## START Input for this task

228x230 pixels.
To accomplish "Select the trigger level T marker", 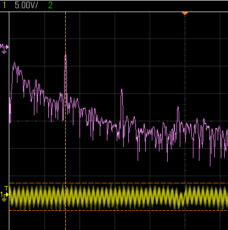I will (7, 188).
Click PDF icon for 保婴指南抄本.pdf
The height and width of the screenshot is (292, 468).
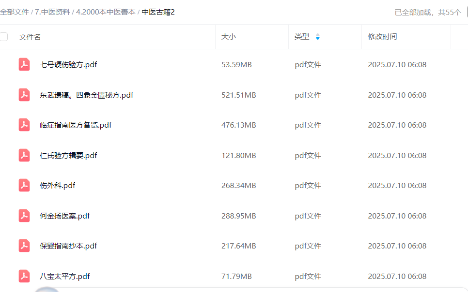click(x=24, y=246)
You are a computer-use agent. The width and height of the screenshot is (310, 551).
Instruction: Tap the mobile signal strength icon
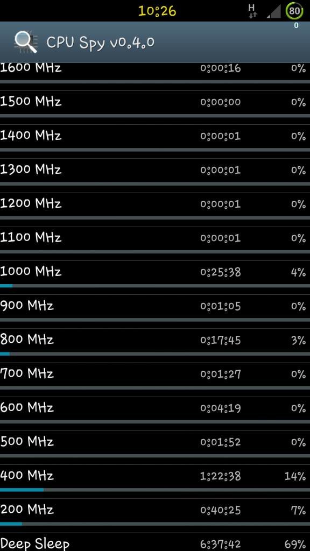click(273, 11)
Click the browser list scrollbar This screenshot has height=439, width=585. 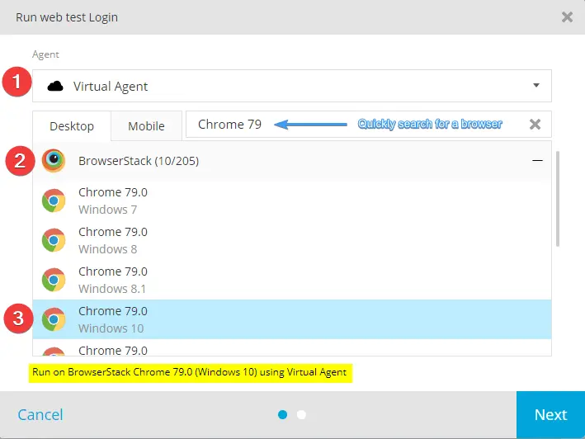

## END Input for this task

● Brief: Can you recast the material as a numbered list, starting at the line that contains "Click PDF icon for 保婴指南抄本.pdf" and running through the end of the material? Skip blank lines and leave the pictures out.

● The solution:
1. Click PDF icon for 保婴指南抄本.pdf
2. The height and width of the screenshot is (292, 468).
3. click(x=24, y=246)
4. You are a computer-use agent. The width and height of the screenshot is (310, 551).
5. Instruction: Tap the mobile signal strength icon
6. click(273, 11)
7. Click the browser list scrollbar This screenshot has height=439, width=585. 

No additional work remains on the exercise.